* _What the exercise asks_
Reproduce the rows in the part that opens with the line containing "Click the refresh" and closes with the line containing "coord(461,74)", substituting "menu" for "dropdown" and keeping everything else unchanged.

* _Given records_
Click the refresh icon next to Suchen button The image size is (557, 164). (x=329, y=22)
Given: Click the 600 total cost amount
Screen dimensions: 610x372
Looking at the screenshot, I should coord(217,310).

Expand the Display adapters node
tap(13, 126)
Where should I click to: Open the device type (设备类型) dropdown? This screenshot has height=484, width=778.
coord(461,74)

* * *

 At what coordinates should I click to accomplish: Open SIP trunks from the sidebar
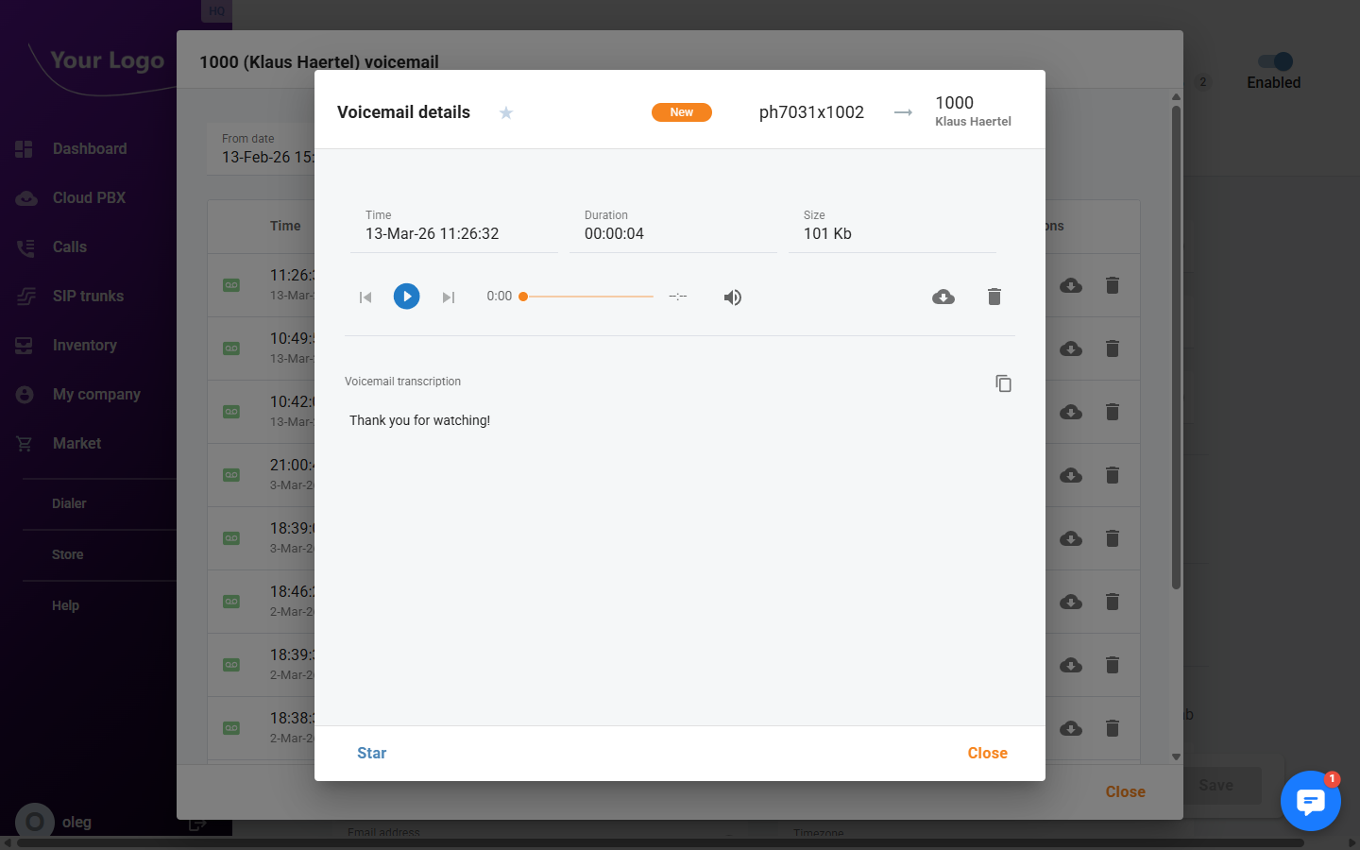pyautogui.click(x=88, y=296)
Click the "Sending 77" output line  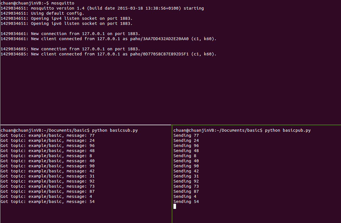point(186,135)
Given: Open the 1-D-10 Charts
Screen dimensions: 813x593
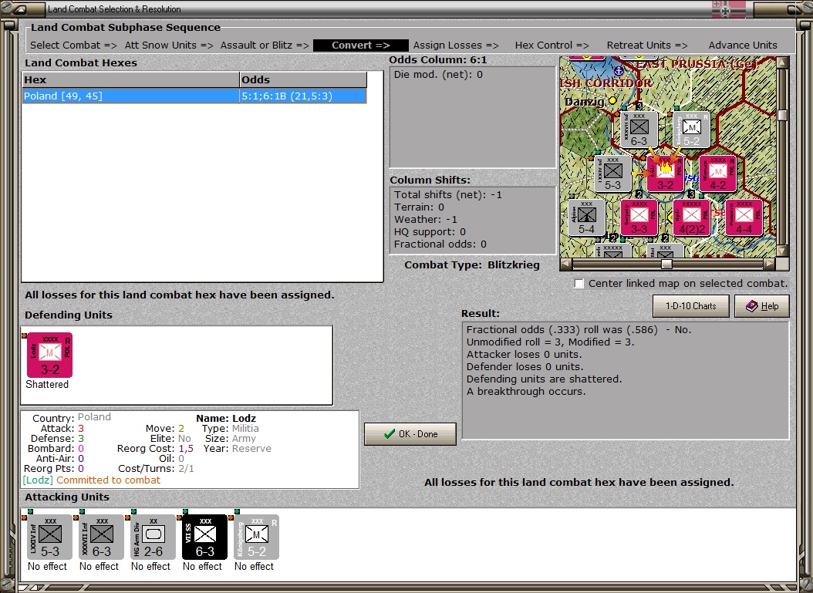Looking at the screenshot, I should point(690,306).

* _Solution for this exercise_
Click the refresh icon next to Suchen button The image size is (557, 164). (x=329, y=22)
Given: Click the 600 total cost amount
Screen dimensions: 610x372
Looking at the screenshot, I should coord(217,310).

Expand the Display adapters node
tap(13, 126)
Where should I click to: Open the device type (设备类型) menu? This screenshot has height=484, width=778.
coord(461,74)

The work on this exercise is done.